[Instructions for the task]
Return the lines of the data below exactly. Start at the first and end with the line containing "Given: Open the source".

Given data Block Start

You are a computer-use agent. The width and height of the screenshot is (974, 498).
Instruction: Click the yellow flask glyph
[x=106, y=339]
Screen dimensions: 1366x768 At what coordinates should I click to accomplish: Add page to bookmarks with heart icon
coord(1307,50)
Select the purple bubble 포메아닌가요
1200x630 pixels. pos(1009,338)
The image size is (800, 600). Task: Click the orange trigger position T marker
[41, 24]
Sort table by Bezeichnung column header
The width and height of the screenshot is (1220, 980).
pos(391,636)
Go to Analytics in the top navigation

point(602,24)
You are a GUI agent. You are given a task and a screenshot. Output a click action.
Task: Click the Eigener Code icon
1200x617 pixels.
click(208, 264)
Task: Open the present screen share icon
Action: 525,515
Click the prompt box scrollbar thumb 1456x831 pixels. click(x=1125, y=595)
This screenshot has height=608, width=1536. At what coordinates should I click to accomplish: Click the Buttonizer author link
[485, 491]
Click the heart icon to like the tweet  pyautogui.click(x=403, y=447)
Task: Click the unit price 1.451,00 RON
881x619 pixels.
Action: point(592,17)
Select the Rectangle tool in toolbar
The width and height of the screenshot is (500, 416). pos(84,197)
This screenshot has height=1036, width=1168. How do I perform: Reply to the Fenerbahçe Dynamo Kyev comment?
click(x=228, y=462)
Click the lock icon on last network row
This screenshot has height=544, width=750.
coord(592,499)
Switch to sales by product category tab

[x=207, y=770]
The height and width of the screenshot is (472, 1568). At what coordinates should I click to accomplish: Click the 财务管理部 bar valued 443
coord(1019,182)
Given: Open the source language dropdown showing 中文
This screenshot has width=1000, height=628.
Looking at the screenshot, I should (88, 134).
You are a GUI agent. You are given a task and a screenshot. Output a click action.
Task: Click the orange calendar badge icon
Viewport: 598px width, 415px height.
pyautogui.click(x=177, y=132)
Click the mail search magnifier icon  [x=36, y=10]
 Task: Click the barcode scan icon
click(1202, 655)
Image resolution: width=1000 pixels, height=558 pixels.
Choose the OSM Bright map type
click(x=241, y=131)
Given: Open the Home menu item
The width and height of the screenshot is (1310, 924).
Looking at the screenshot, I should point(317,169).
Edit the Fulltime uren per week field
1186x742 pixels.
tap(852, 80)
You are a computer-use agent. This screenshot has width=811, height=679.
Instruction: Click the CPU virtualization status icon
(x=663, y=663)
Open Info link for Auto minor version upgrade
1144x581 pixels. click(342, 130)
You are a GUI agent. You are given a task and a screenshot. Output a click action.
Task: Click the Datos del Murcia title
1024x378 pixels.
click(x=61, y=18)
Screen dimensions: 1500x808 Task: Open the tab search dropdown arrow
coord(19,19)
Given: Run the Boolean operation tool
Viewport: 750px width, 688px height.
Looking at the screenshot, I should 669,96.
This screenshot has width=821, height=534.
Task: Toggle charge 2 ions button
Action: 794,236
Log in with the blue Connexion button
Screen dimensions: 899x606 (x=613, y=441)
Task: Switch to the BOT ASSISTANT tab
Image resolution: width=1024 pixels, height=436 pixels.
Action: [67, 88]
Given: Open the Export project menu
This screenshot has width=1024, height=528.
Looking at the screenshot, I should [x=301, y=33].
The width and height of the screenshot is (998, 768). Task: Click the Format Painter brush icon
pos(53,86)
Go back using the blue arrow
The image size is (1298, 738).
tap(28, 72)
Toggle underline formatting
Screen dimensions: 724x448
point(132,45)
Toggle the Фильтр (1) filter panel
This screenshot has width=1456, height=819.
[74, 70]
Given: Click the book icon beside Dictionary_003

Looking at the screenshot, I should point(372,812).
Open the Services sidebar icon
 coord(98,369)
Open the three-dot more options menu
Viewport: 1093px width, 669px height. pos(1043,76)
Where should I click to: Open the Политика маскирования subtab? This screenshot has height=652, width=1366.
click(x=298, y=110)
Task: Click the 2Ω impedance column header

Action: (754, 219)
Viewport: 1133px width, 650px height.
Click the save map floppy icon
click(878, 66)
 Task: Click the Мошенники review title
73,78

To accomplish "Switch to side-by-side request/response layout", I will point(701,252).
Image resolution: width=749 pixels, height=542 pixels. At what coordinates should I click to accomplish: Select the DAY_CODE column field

Given data Block End

[Solution to this exercise]
You are a computer-use agent. The width and height of the screenshot is (974, 498).
Instruction: Click the yellow flask glyph
[x=106, y=339]
Screen dimensions: 1366x768 At what coordinates should I click to accomplish: Add page to bookmarks with heart icon
coord(1307,50)
Select the purple bubble 포메아닌가요
1200x630 pixels. pos(1009,338)
The image size is (800, 600). Task: Click the orange trigger position T marker
[41, 24]
Sort table by Bezeichnung column header
The width and height of the screenshot is (1220, 980).
pos(391,636)
Go to Analytics in the top navigation

point(602,24)
You are a GUI agent. You are given a task and a screenshot. Output a click action.
Task: Click the Eigener Code icon
1200x617 pixels.
click(208, 264)
Task: Open the present screen share icon
Action: 525,515
Click the prompt box scrollbar thumb 1456x831 pixels. click(x=1125, y=595)
This screenshot has height=608, width=1536. At what coordinates should I click to accomplish: Click the Buttonizer author link
[485, 491]
Click the heart icon to like the tweet  pyautogui.click(x=403, y=447)
Task: Click the unit price 1.451,00 RON
881x619 pixels.
Action: point(592,17)
Select the Rectangle tool in toolbar
The width and height of the screenshot is (500, 416). pos(84,197)
This screenshot has height=1036, width=1168. How do I perform: Reply to the Fenerbahçe Dynamo Kyev comment?
click(x=228, y=462)
Click the lock icon on last network row
This screenshot has height=544, width=750.
coord(592,499)
Switch to sales by product category tab

[x=207, y=770]
The height and width of the screenshot is (472, 1568). At what coordinates should I click to accomplish: Click the 财务管理部 bar valued 443
coord(1019,182)
Given: Open the source language dropdown showing 中文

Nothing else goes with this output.